▶ [Problem to work on] Copy out every one of the following records word for word, leaving nothing out.

**** The records

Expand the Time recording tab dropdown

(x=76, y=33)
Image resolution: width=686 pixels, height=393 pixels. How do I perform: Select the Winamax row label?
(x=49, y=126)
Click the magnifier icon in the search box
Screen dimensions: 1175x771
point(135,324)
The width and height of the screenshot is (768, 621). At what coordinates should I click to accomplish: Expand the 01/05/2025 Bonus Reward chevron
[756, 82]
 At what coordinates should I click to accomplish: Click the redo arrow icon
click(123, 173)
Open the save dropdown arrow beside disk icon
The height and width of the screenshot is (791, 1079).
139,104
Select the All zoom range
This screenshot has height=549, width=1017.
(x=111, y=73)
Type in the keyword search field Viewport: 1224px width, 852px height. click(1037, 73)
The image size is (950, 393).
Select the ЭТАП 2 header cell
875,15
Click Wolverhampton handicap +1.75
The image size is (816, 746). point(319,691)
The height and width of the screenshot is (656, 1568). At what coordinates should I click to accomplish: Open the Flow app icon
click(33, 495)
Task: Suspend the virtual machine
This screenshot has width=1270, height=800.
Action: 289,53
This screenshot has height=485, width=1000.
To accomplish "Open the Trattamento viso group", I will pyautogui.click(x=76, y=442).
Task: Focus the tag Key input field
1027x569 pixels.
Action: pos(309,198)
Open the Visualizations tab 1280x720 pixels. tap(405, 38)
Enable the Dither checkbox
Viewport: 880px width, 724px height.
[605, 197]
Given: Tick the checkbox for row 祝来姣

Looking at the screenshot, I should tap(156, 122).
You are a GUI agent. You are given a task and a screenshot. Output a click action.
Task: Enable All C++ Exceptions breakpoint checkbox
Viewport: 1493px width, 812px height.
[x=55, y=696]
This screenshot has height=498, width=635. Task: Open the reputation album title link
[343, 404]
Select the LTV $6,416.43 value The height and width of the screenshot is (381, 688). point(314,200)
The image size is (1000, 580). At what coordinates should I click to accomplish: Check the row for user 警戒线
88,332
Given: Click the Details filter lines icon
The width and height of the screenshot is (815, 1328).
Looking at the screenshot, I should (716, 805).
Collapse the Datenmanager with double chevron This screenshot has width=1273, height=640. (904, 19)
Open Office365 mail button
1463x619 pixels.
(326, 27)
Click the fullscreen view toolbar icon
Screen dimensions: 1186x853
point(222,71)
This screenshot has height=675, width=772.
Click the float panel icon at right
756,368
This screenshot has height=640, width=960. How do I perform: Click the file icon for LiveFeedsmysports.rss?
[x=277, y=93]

********

▶ [Finished task]
Expand the Time recording tab dropdown

(x=76, y=33)
Image resolution: width=686 pixels, height=393 pixels. How do I perform: Select the Winamax row label?
(x=49, y=126)
Click the magnifier icon in the search box
Screen dimensions: 1175x771
point(135,324)
The width and height of the screenshot is (768, 621). At what coordinates should I click to accomplish: Expand the 01/05/2025 Bonus Reward chevron
[756, 82]
 At what coordinates should I click to accomplish: Click the redo arrow icon
click(123, 173)
Open the save dropdown arrow beside disk icon
The height and width of the screenshot is (791, 1079).
139,104
Select the All zoom range
This screenshot has height=549, width=1017.
(x=111, y=73)
Type in the keyword search field Viewport: 1224px width, 852px height. click(1037, 73)
The image size is (950, 393).
Select the ЭТАП 2 header cell
875,15
Click Wolverhampton handicap +1.75
The image size is (816, 746). point(319,691)
The height and width of the screenshot is (656, 1568). At what coordinates should I click to accomplish: Open the Flow app icon
click(33, 495)
Task: Suspend the virtual machine
This screenshot has width=1270, height=800.
Action: 289,53
This screenshot has height=485, width=1000.
To accomplish "Open the Trattamento viso group", I will pyautogui.click(x=76, y=442).
Task: Focus the tag Key input field
1027x569 pixels.
Action: pos(309,198)
Open the Visualizations tab 1280x720 pixels. tap(405, 38)
Enable the Dither checkbox
Viewport: 880px width, 724px height.
[605, 197]
Given: Tick the checkbox for row 祝来姣

Looking at the screenshot, I should tap(156, 122).
You are a GUI agent. You are given a task and a screenshot. Output a click action.
Task: Enable All C++ Exceptions breakpoint checkbox
Viewport: 1493px width, 812px height.
[x=55, y=696]
This screenshot has height=498, width=635. Task: Open the reputation album title link
[343, 404]
Select the LTV $6,416.43 value The height and width of the screenshot is (381, 688). point(314,200)
The image size is (1000, 580). At what coordinates should I click to accomplish: Check the row for user 警戒线
88,332
Given: Click the Details filter lines icon
The width and height of the screenshot is (815, 1328).
Looking at the screenshot, I should (716, 805).
Collapse the Datenmanager with double chevron This screenshot has width=1273, height=640. (904, 19)
Open Office365 mail button
1463x619 pixels.
(326, 27)
Click the fullscreen view toolbar icon
Screen dimensions: 1186x853
point(222,71)
This screenshot has height=675, width=772.
Click the float panel icon at right
756,368
This screenshot has height=640, width=960. How do I perform: Click the file icon for LiveFeedsmysports.rss?
[x=277, y=93]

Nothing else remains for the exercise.